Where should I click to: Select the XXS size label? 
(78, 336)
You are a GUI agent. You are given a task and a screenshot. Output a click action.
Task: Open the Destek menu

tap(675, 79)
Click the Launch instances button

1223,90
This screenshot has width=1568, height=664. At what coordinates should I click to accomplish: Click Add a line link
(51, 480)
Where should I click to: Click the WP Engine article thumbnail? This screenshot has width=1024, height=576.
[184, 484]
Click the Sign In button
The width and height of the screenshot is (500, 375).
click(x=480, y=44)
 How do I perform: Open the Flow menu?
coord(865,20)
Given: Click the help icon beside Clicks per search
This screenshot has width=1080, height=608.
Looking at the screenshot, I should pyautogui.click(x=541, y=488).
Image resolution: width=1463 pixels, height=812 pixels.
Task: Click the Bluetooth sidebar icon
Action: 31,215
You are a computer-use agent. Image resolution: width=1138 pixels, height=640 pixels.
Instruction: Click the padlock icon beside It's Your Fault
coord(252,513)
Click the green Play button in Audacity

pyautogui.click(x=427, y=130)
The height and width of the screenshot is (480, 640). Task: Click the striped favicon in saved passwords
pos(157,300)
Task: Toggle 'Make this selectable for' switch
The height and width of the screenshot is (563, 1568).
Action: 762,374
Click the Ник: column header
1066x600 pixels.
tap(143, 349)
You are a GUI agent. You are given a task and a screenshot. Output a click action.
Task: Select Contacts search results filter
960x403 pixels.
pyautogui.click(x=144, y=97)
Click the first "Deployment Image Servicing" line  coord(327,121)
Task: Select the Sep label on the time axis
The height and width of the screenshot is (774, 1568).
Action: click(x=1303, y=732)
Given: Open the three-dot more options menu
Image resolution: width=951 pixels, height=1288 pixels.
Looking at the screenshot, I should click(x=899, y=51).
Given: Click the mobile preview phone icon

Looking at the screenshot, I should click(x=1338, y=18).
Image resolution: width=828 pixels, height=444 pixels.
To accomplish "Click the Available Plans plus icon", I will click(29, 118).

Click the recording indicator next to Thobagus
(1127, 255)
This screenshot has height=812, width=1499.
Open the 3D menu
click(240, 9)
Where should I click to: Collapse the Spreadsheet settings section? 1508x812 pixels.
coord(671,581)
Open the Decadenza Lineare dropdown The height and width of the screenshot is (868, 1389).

....

What is expected:
Count the lines of the data above that contain the string "search", and reply with that number alone.

Task result:
2